**Your assignment:**
A word-for-word copy of the listing is needed. Retype it in full.

+++

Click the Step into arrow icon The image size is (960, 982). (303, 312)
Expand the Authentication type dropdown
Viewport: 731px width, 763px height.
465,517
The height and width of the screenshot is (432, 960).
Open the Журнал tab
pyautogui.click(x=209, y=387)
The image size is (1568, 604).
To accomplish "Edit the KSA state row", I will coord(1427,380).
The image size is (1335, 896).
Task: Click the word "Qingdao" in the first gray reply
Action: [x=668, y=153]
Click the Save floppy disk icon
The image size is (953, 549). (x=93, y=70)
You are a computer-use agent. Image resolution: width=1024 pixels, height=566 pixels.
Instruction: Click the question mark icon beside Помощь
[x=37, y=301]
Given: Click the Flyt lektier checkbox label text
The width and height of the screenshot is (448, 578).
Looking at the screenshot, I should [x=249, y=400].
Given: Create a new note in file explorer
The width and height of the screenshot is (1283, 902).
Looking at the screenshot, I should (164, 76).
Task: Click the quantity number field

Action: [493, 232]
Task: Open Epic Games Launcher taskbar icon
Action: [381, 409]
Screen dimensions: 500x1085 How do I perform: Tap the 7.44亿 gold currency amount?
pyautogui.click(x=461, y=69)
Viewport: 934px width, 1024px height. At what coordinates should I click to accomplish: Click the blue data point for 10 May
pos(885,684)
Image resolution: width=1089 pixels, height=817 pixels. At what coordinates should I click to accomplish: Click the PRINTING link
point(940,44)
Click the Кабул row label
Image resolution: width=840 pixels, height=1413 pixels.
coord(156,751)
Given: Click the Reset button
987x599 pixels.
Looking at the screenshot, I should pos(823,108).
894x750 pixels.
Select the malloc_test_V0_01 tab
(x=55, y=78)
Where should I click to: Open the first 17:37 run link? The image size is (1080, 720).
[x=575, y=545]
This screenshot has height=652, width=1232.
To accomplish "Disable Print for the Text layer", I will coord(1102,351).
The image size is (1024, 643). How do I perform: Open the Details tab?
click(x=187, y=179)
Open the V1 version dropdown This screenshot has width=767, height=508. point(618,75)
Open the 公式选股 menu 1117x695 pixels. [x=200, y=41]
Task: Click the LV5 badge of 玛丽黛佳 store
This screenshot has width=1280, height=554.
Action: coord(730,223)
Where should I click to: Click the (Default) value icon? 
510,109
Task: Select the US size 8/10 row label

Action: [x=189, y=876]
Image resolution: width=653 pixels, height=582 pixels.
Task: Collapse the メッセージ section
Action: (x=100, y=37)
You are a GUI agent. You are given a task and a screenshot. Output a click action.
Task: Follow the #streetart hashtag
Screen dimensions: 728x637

+++

**Task result:**
Click the Step into arrow icon The image size is (960, 982). (303, 312)
Expand the Authentication type dropdown
Viewport: 731px width, 763px height.
465,517
The height and width of the screenshot is (432, 960).
Open the Журнал tab
pyautogui.click(x=209, y=387)
The image size is (1568, 604).
To accomplish "Edit the KSA state row", I will coord(1427,380).
The image size is (1335, 896).
Task: Click the word "Qingdao" in the first gray reply
Action: [x=668, y=153]
Click the Save floppy disk icon
The image size is (953, 549). (x=93, y=70)
You are a computer-use agent. Image resolution: width=1024 pixels, height=566 pixels.
Instruction: Click the question mark icon beside Помощь
[x=37, y=301]
Given: Click the Flyt lektier checkbox label text
The width and height of the screenshot is (448, 578).
Looking at the screenshot, I should [x=249, y=400].
Given: Create a new note in file explorer
The width and height of the screenshot is (1283, 902).
Looking at the screenshot, I should (164, 76).
Task: Click the quantity number field

Action: [493, 232]
Task: Open Epic Games Launcher taskbar icon
Action: [381, 409]
Screen dimensions: 500x1085 How do I perform: Tap the 7.44亿 gold currency amount?
pyautogui.click(x=461, y=69)
Viewport: 934px width, 1024px height. At what coordinates should I click to accomplish: Click the blue data point for 10 May
pos(885,684)
Image resolution: width=1089 pixels, height=817 pixels. At what coordinates should I click to accomplish: Click the PRINTING link
point(940,44)
Click the Кабул row label
Image resolution: width=840 pixels, height=1413 pixels.
coord(156,751)
Given: Click the Reset button
987x599 pixels.
Looking at the screenshot, I should pos(823,108).
894x750 pixels.
Select the malloc_test_V0_01 tab
(x=55, y=78)
Where should I click to: Open the first 17:37 run link? The image size is (1080, 720).
[x=575, y=545]
This screenshot has height=652, width=1232.
To accomplish "Disable Print for the Text layer", I will coord(1102,351).
The image size is (1024, 643). How do I perform: Open the Details tab?
click(x=187, y=179)
Open the V1 version dropdown This screenshot has width=767, height=508. point(618,75)
Open the 公式选股 menu 1117x695 pixels. [x=200, y=41]
Task: Click the LV5 badge of 玛丽黛佳 store
This screenshot has width=1280, height=554.
Action: coord(730,223)
Where should I click to: Click the (Default) value icon? 
510,109
Task: Select the US size 8/10 row label

Action: [x=189, y=876]
Image resolution: width=653 pixels, height=582 pixels.
Task: Collapse the メッセージ section
Action: (x=100, y=37)
You are a GUI agent. You are given a task and a screenshot. Output a click action.
Task: Follow the #streetart hashtag
Screen dimensions: 728x637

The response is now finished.